Procurado pela reportagem, o Hospital das Clínicas inicialmente afirmou que não havia encontrado o nome da paciente nos registros. Após a publicação do texto, a instituição afirmou que está "tentando contato com familiares desde a chegada da paciente ao hospital com os telefones que foram obtidos".

A nota também diz que Renaud está na UTI, "onde segue sendo acompanhada por equipe multidisciplinar".

A secretaria estadual de Saúde, que administra o Leonor Mendes de Barros, confirmou que Joanneda foi transferida para o Hospital das Clínicas. Em nota, o órgão diz que a paciente deu entrada na maternidade em 17 de março, "com náuseas e com problemas hepáticos".

"[Ela] foi prontamente internada na UTI, medicada e mantida com nutrição para tratamento do mal estar da gestação. Houve melhora em seu quadro clínico e a unidade providenciou exames para investigação diagnóstica em serviços de referência, como tomografia e ressonância, além do teste para covid-19, que teve resultado positivo. Por isso, a paciente foi transferida para o Hospital das Clínicas, serviço de referência para casos da doença", relata a secretaria de Saúde.

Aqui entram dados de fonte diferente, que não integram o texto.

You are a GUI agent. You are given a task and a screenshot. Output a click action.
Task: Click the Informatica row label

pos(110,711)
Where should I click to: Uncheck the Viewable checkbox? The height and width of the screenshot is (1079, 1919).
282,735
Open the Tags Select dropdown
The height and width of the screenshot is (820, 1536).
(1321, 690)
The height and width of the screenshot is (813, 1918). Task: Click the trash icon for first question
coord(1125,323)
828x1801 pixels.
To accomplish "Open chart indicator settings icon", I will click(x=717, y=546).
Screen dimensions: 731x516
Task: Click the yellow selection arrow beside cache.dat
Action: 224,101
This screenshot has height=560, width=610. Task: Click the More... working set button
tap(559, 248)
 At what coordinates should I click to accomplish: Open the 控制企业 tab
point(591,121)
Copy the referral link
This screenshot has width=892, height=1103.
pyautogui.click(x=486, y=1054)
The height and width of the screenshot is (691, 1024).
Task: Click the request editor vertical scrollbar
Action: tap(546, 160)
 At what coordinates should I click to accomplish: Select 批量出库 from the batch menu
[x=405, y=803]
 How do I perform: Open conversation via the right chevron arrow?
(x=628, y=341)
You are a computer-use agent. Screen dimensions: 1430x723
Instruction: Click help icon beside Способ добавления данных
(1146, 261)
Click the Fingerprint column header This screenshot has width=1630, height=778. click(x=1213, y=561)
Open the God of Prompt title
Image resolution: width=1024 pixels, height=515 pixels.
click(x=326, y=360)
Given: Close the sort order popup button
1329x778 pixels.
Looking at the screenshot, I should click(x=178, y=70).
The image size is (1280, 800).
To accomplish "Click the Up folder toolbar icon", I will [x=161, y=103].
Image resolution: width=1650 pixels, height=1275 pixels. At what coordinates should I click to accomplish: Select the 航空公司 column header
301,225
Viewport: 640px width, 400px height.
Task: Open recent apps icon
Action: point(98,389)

A nota ainda informa que a maternidade funciona de "porta aberta" para qualquer paciente que procure o serviço, incluindo casos suspeitos de coronavírus. Também diz que, "desde 20 de março, o Ministério da Saúde declarou que o país está em transmissão comunitária nacional, portanto, a transmissão do vírus independe do ambiente hospitalar" e, por isso, é inadequado "associar a assistência da sra. Joanneda à infecção pelo coronavírus".

Entretanto, Joanneda, como a própria secretaria confirma, chegou ao hospital três dias antes da resolução do Ministério da Saúde.

Em 17 de março, o Brasil registrou a primeira morte por coronavírus, em São Paulo, e havia 164 infectados no estado. O exame dizendo que a haitiana estava com covid-19 só veio após um mês de internação, em 16 de abril, dia em que o país já tinha mais de 30 mil casos confirmados — 11,5 mil deles em São Paulo, na ocasião.

"Ela não entrou com a doença. Se está com covid, pegou no hospital", afirma Eddy Renaud.

Leia a íntegra da nota da Secretaria de Saúde:

O Hospital Maternidade Leonor Mendes de Barros informa que a paciente Joanneda Renaud deu entrada na unidade no dia 17 de março, com náuseas e com problemas hepáticos. Foi prontamente internada na UTI, medicada e mantida com nutrição para tratamento do mal estar da gestação.

Houve melhora em seu quadro clínico e a unidade providenciou exames para investigação diagnóstica em serviços de referência, como tomografia e ressonância, além do teste para COVID-19, que teve resultado positivo. Por isso, a paciente foi transferida para o Hospital das Clínicas, serviço de referência para casos da doença.

O hospital funciona de "porta aberta" e, assim, acolhe todo e qualquer paciente que dá entrada no serviço - incluindo casos suspeitos de coronavírus, mesmo não sendo referência para tratamento da doença. Nesse sentido, segue todos os protocolos assistenciais para proteção dos pacientes e profissionais, tendo inclusive readequado espaços para maior prevenção de todos.

O unidade está abastecida com EPIs (Equipamentos de Proteção Individual) e seus profissionais estão capacitados para paramentação e atendimento a qualquer paciente.

É importante reforçar que desde 20 de março, o Ministério da Saúde declarou que o país está em transmissão comunitária nacional, portanto, a transmissão do vírus independe do ambiente hospitalar, visto que pessoas mesmo assintomáticas podem estar infectadas. Portanto, não é adequado associar a assistência da Sra. Joanneda à infecção pelo coronavírus.